Karri will build upon such design methods and present new advances in architecture level solutions to building designs which do not expose critical details to untrusted fabs. The architecture level approach has three advantages: (i) it allows designers to obfuscate IP cores generated with many different methods (e.g., hardware generators, high-level synthesis tools, and pre-existing IPs); (ii) it obfuscates the semantics of an IC before synthesis; (iii) it does not require modifications to EDA flows. Such a tool called ASSURE has already been released and is being used by the defense design community. ASSURE is a technology-independent tool and operates on the RT/architecture level after system integration but before logic synthesis. ASSURE obfuscates existing IPs and those generated with commercial HLS tools. Even if logic locking is a hardware approach, obfuscating RTL code has analogies with program obfuscation to protect the software IP.

Schedule for Oct. 22

1:00–4:00 pm

About the organizers

Ramesh Karri, NYURamesh Karri is a Professor of Electrical and Computer Engineering at New York University. He co-founded and co-directs the NYU Center for Cyber Security. He co-founded the Trust-Hub and organizes the Embedded Security Challenge, the annual red team blue team event. Ramesh Karri has a Ph.D. in Computer Science and Engineering, from the University of California at San Diego and a B.E in ECE from Andhra University. His research and education activities in hardware cybersecurity include trustworthy integrated circuits, processors and cyber-physical systems; security-aware computer-aided design, test, verification, validation, and reliability; nano meets security; hardware security competitions, benchmarks and metrics; biochip security; additive manufacturing security. He has published over 275 articles in leading journals and conference proceedings. He is a Fellow of the IEEE. He is the Editor-in-Chief of ACM Journal of Emerging Technologies in Computing. Besides, he served/s as the Associate Editor of IEEE Transactions on Information Forensics and Security (2010-2014), IEEE Transactions on CAD (2014-), ACM Journal of Emerging Computing Technologies (2007-), ACM Transactions on Design Automation of Electronic Systems (2014-), IEEE Access (2015-), IEEE Transactions on Emerging Technologies in Computing (2015-), IEEE Design and Test (2015-) and IEEE Embedded Systems Letters (2016-). He served as an IEEE Computer Society Distinguished Visitor (2013-2015). He served on the Executive Committee of the IEEE/ACM Design Automation Conference leading the Security@DAC initiative (2014-2017).
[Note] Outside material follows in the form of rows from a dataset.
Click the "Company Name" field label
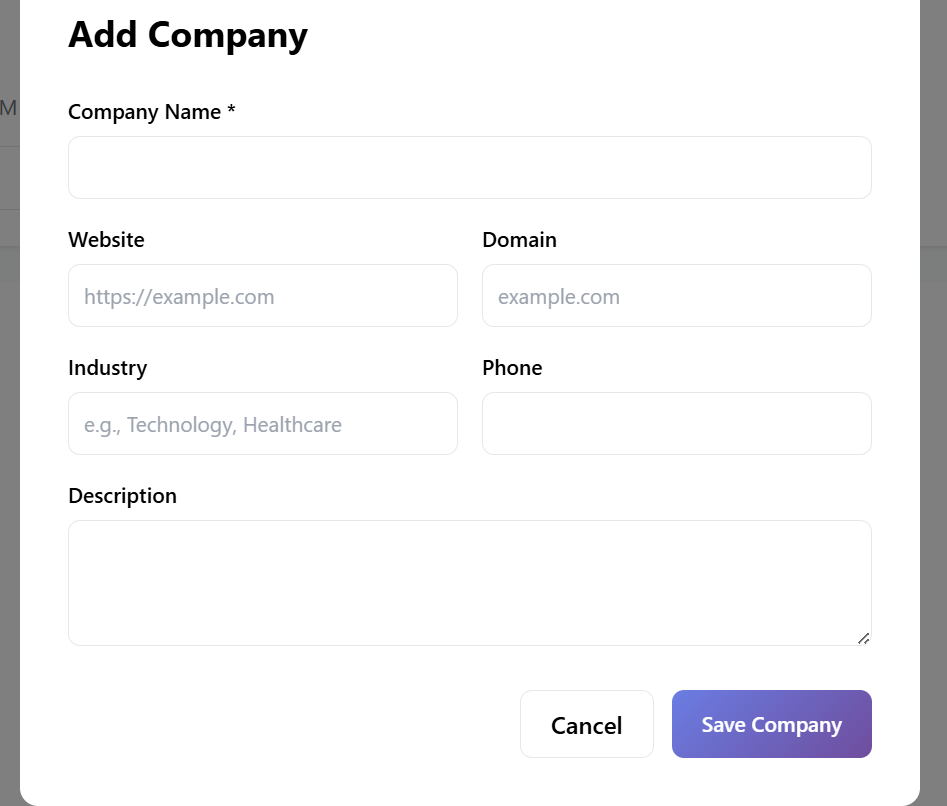Image resolution: width=947 pixels, height=806 pixels. click(144, 112)
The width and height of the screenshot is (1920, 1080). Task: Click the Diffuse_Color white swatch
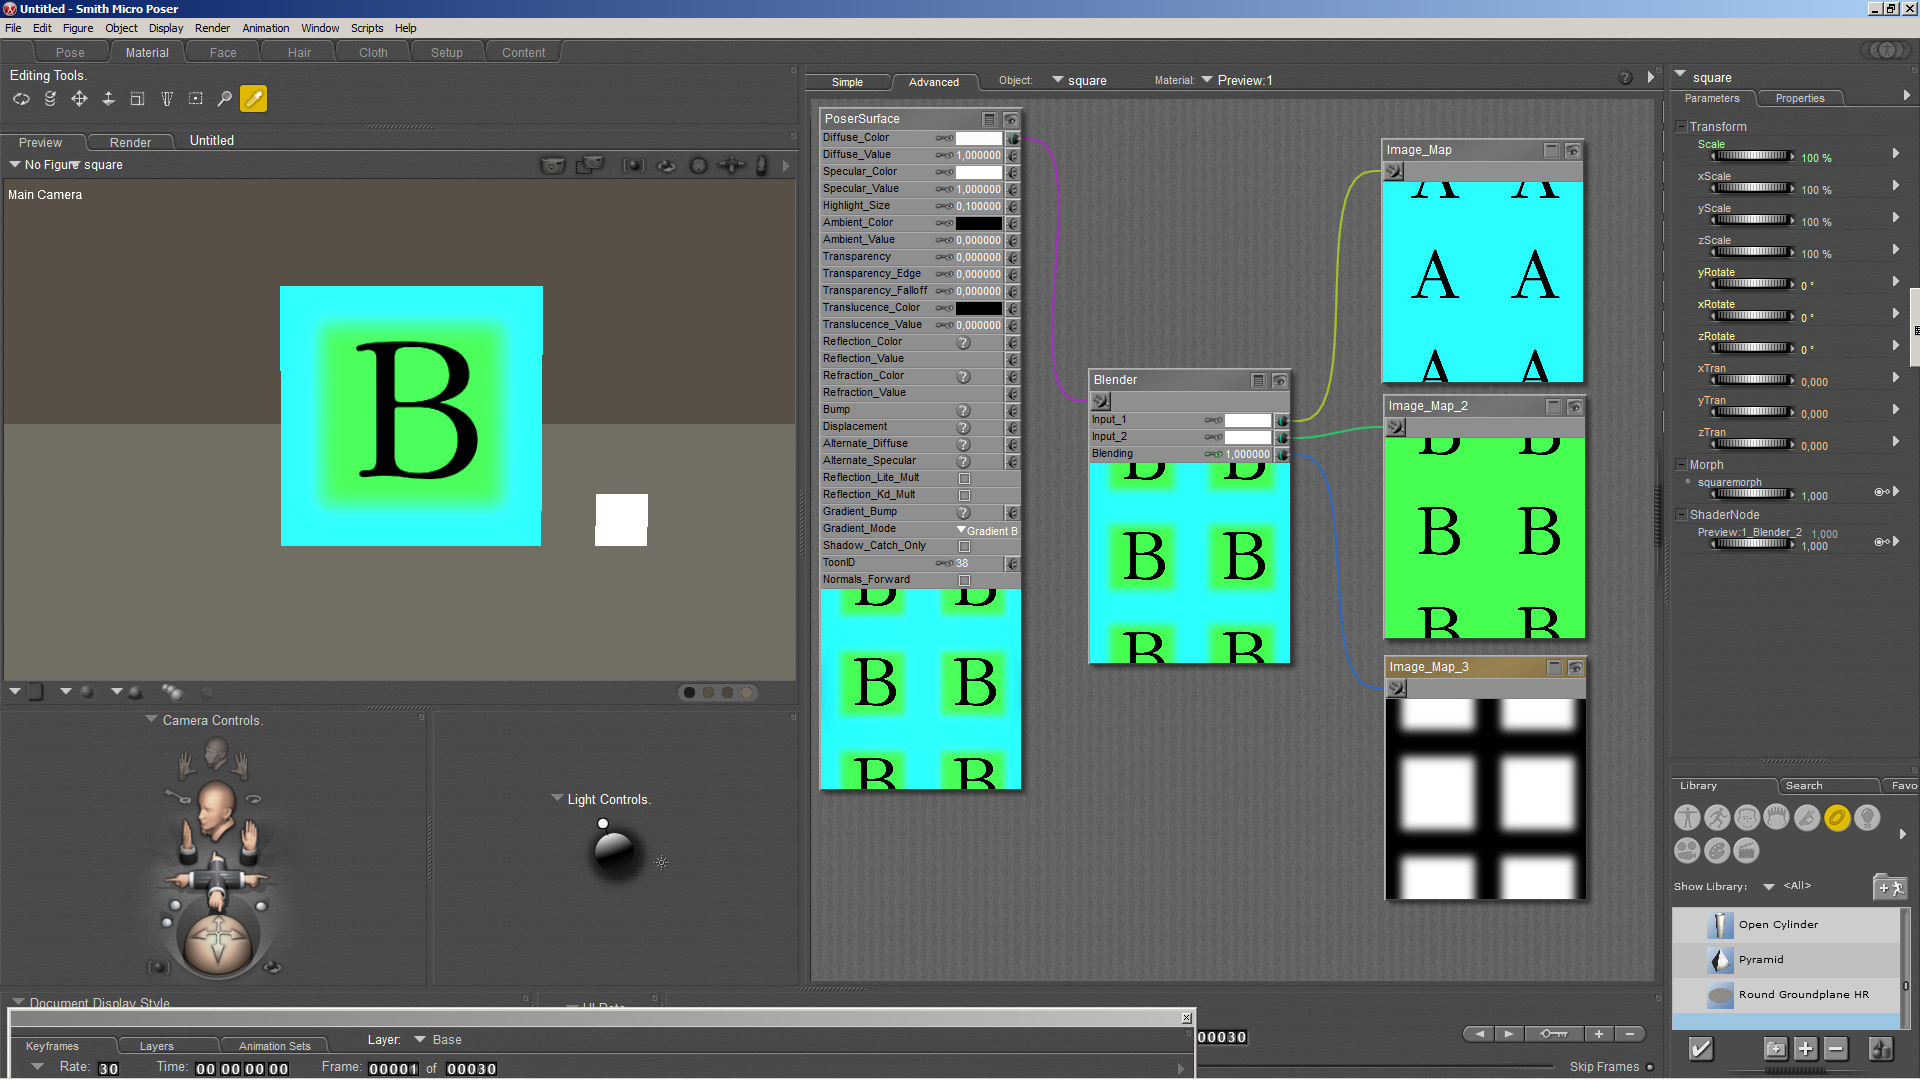[978, 139]
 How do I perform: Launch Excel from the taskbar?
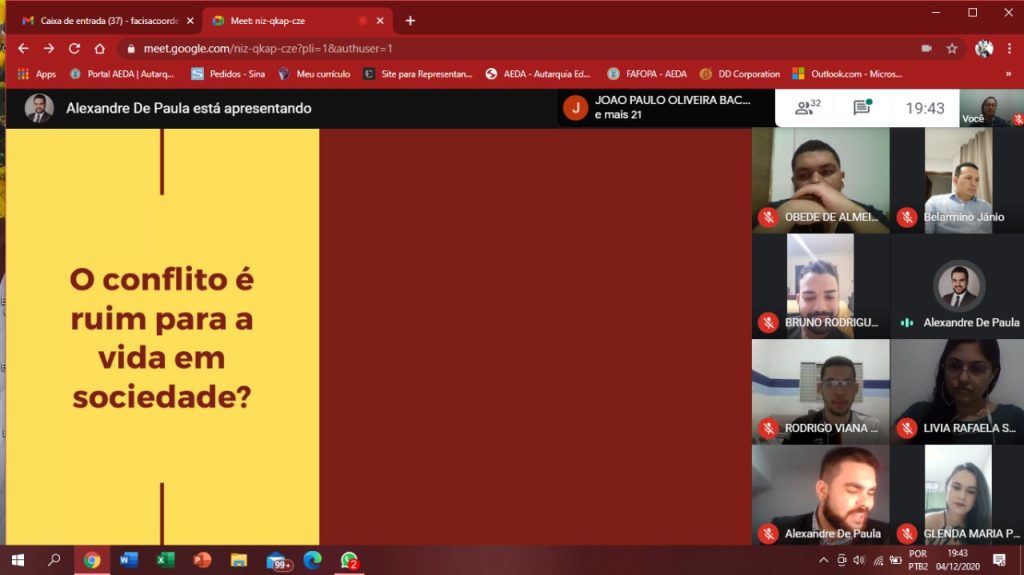click(x=165, y=560)

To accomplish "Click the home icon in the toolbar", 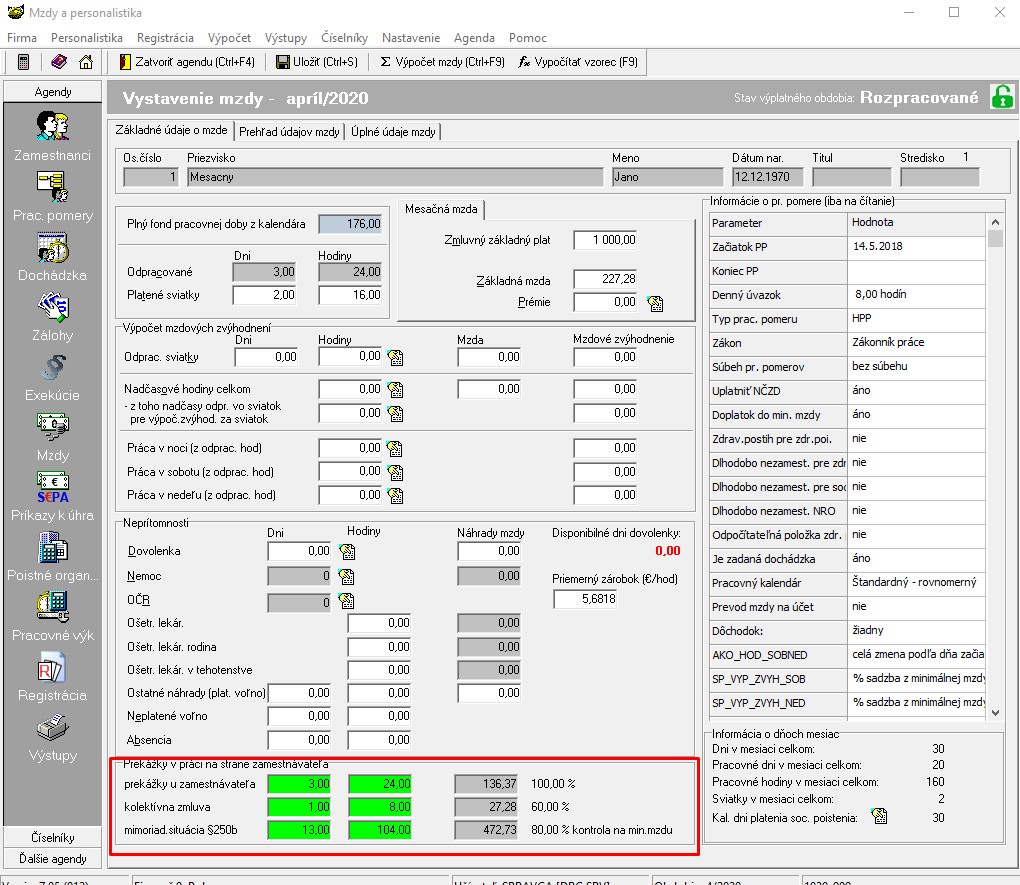I will click(86, 62).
Farinaz Koushanfar, UCSDFarinaz Koushanfar is a professor and Henry Booker Faculty Scholar in the Electrical and Computer Engineering (ECE) department at University of California San Diego (UCSD), where she directs the Adaptive Computing and Embedded Systems (ACES) Lab. She is the co-founder and co-director of the UCSD Center for Machine-Integrated Computing & Security (MICS) which launched in 2018. Prof. Koushanfar received her Ph.D. in Electrical Engineering and Computer Science as well as her M.A. in Statistics from UC Berkeley in December 2005. Her research addresses several aspects of efficient computing and embedded systems, with a focus on hardware and system security, real-time/energy-efficient big data analytics under resource constraints, design automation and synthesis for emerging applications, as well as practical privacy-preserving computing.

Ankur Srivastava, UMDAnkur Srivastava is a Professor of ECE and Director of the Institute for Systems Research at the University of Maryland College Park. He received his bachelors in technology from the Indian Institute of Technology Delhi in May 1998 with Electrical Engineering major, Masters in Computer Engineering in June 2000 from department of ECE Northwestern University and PhD from CS department of University of California Los Angeles in September 2002. His main area of interest is design methods and runtime control policies for high performance, low energy and secure multi-core processors and other VLSI circuits. He is the recipient of the “Outstanding PhD Award” from the Computer Science Department of UCLA and the George Corcoran Memorial Outstanding Teaching Award by the ECE department of University of Maryland.